Based on recent netting assessments, the lake’s walleye index dropped from 10.8 fish per net (22.9 pounds per net) in 2010 to 9.7 fish per net (16 pounds per net) in 2011.

The long-term trend of walleye population assessments on Mille Lacs since the mid-1980s has been declining overall, but the trend for female walleyes has been stable. The DNR says this may reflect the fact that the walleye harvest strategies employed by both the state and the Chippewa Bands, are more selective for smaller, male walleyes.

The implications of the decline in males to the overall fishery are not clear, the DNR says. And it’s unclear whether the new information will affect fishing regulations on the lake, the state’s most popular walleye fishery.

DNR managers will meet with the Mille Lacs Fisheries Input Group, an advisory group of anglers and local business interests, to discuss the status of the lake’s fish populations before setting 2012 regulations.

The DNR says walleye fishing has been good at Mille Lacs, and fisheries managers believe good fishing may continue this winter and spring, even in the face of a decreasing walleye population. This may be due to relatively low numbers of young-of-the-year perch, the primary food sources for young walleye. The perch are also small, according to the new assessment data.

Fisheries managers say a smaller perch population typically results in hungry walleyes. Looking to 2012, a resulting high harvest would be a concern if it is projected to reach or exceed the state’s allocation, which will be set in February in cooperation with Chippewa Band managers.

Meanwhile, northern abundance also went down — expected given a regulation change in 2011. The former regulation was a 24- to 36-inch protected slot that allowed the keeping of one northern longer than 36 inches. In 2011, a new regulation protected northern from 27- to 40-inches and allowed the taking of one fish longer than 40 inches.

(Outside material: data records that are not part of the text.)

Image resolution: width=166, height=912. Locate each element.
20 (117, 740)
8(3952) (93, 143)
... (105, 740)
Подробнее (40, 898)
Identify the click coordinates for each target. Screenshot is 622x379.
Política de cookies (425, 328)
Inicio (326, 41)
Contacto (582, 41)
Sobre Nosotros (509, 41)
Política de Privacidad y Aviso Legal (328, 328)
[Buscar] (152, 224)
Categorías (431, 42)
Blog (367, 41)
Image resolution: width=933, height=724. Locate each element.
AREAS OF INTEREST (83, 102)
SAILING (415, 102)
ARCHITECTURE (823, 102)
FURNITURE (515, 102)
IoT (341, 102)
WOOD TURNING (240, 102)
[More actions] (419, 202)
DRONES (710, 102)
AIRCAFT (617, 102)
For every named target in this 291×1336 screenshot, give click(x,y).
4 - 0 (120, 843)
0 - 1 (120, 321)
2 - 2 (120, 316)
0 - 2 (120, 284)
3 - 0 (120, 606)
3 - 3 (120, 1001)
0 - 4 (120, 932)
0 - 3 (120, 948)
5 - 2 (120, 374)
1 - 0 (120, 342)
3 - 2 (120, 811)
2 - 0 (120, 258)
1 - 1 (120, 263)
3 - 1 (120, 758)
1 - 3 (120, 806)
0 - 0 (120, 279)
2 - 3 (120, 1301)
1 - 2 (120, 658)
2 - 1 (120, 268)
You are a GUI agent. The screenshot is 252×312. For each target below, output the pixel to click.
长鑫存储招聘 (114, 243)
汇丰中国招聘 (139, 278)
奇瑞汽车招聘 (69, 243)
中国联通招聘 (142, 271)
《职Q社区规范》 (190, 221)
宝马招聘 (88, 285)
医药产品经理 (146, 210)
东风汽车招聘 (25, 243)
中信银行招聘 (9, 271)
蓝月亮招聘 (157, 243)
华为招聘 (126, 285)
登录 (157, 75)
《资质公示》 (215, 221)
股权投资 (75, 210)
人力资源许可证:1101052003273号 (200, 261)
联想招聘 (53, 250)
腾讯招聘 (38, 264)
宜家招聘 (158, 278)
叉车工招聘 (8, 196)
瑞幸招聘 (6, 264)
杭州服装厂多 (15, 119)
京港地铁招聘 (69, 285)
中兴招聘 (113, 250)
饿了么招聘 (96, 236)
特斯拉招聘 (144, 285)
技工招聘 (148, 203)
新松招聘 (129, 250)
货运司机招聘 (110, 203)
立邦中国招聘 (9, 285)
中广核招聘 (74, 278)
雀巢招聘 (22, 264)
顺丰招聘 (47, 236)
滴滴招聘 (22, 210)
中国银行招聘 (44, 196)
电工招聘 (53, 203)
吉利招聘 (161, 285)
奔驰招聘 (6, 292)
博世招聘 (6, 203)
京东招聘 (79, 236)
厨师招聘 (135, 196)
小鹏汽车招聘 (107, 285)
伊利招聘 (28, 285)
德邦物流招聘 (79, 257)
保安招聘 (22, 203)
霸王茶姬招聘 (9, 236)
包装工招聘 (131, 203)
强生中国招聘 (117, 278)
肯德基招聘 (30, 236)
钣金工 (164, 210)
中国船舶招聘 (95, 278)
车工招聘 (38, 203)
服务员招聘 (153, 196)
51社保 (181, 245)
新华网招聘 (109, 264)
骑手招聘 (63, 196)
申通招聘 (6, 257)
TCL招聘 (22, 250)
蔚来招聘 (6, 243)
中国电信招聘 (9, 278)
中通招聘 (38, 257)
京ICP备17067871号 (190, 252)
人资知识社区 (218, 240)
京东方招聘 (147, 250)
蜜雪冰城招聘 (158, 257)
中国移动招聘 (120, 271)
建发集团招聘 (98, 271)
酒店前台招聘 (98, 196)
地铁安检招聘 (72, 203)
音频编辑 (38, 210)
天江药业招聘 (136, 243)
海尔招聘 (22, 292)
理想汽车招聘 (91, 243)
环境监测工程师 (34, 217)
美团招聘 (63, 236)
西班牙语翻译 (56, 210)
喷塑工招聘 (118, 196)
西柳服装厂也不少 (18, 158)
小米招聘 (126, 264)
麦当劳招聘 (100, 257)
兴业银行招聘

Tullibee (cisco) abundance also dropped in 2011 from relatively high abundance levels in 2009 (34 fish per net) and 2010 (11 fish per net) to catches of less than two per net in 2011. The relatively warm late summer may have resulted in higher mortality for this cold-water species.

Smallmouth bass have been increasing in abundance for many years, and although not at an all-time high as observed in 2009 (1.9 fish per net), they were above average in abundance at 1.1 fish per net.